= Revised Common Lectionary =

Collection of biblical readings for Christian worship, arranged for the liturgical year

The Revised Common Lectionary (RCL) is a lectionary of readings or pericopes from the Bible for use in Christian worship, making provision for the liturgical year with its pattern of observances of festivals and seasons. It was preceded by the Common Lectionary, assembled in 1983, itself preceded by the COCU Lectionary, published in 1974 by the Consultation on Church Union (COCU). This lectionary was derived from Protestant lectionaries in use, which in turn were based on the 1969 Ordo Lectionum Missae, a three-year lectionary produced by the Catholic Church following the reforms of the Second Vatican Council.

== Origin ==

The Revised Common Lectionary was the product of a collaboration between the North American Consultation on Common Texts (CCT) and the International English Language Liturgical Consultation (ELLC). After a nine-year trial period, it was publicly released in 1994. The CCT membership includes the United States Conference of Catholic Bishops and the Canadian Conference of Catholic Bishops as well as many traditionally liturgical American and Canadian Protestant churches, including Lutherans, Anglicans, Presbyterians, Baptists, Methodists, and Congregationalists. The CCT thereby represents the majority of American and Canadian Christians and has been widely adopted in Great Britain and in other countries such as Australia. Various churches, however, have made some changes to the form of the RCL that they use. It has been further adapted for Sunday school and children's church use.

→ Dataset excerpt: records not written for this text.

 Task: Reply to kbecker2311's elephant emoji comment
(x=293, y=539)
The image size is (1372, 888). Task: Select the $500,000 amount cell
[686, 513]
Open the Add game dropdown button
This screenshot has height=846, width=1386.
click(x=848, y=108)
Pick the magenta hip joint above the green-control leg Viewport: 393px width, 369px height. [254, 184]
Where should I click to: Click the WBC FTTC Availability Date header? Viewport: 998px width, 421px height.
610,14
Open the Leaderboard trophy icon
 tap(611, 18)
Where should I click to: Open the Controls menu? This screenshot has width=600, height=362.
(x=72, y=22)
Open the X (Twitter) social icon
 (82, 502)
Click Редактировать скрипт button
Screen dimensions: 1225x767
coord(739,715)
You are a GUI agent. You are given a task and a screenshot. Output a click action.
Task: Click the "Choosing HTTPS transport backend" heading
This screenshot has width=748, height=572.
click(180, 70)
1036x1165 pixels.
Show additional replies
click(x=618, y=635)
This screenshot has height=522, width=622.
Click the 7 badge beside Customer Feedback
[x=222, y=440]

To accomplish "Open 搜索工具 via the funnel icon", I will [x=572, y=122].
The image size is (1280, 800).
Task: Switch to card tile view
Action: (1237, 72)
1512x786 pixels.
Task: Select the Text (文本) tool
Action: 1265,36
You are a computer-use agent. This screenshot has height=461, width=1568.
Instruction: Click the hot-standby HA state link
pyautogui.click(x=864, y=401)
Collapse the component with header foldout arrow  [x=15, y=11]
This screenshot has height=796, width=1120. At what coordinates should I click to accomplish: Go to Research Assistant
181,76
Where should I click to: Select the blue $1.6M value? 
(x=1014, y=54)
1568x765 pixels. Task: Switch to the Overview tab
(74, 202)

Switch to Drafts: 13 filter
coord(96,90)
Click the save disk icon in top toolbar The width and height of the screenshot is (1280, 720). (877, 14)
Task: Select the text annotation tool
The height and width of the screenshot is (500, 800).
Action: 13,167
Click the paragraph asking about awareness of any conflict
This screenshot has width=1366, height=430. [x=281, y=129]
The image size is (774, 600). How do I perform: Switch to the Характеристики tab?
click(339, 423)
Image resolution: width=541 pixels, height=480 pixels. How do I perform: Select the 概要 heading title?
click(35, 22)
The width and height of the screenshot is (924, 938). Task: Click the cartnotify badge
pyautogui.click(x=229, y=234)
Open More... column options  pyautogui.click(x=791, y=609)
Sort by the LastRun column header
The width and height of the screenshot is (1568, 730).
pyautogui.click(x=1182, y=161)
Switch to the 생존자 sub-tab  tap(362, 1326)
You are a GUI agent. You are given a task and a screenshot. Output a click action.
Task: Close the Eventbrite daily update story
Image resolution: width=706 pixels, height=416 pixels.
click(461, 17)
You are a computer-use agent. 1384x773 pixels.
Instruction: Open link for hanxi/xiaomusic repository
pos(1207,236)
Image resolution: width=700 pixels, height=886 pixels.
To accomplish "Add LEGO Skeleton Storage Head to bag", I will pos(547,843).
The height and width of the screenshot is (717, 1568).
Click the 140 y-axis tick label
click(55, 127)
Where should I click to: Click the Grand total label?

As in its predecessors, readings are prescribed for each Sunday: a passage typically from the Old Testament (including in Catholic, Lutheran and Anglican churches those books sometimes referred to as the Apocrypha or deuterocanonical books), or the Acts of the Apostles; a passage from one of the Psalms; another from either the Epistles or the Book of Revelation; and finally a passage from one of the four Gospels.

Also like its predecessors, it runs in three-year cycles; the gospel readings in the first year (Year A) are taken from the Gospel of Matthew, those in the second year (or Year B) from the Gospel of Mark, and in the third year (or Year C) come from the Gospel of Luke. Portions of the Gospel of John are read throughout Eastertide, and are also used for other liturgical seasons including Advent, Christmastide, and Lent where appropriate.

- Year A begins on the first Sunday of Advent in 2019, 2022, 2025, etc.
- Year B begins on the first Sunday of Advent in 2020, 2023, 2026, etc.
- Year C begins on the first Sunday of Advent in 2021, 2024, 2027, etc.

It differs from its Latin predecessor, however, in that—as a result of feedback collected from the participating churches during the trial period—a greater emphasis is given to Old Testament passages and to Wisdom literature.

== Scripture usage ==

The major principle behind the lectionary is that on a Sunday members of congregations should be able to hear the voice of each writer week by week, rather than readings being selected according to a theme. Thus, in any given year the writer of one of the first three gospels will be heard from beginning to end. Likewise the rest of the New Testament is heard, in some cases, virtually in total, in others in large part.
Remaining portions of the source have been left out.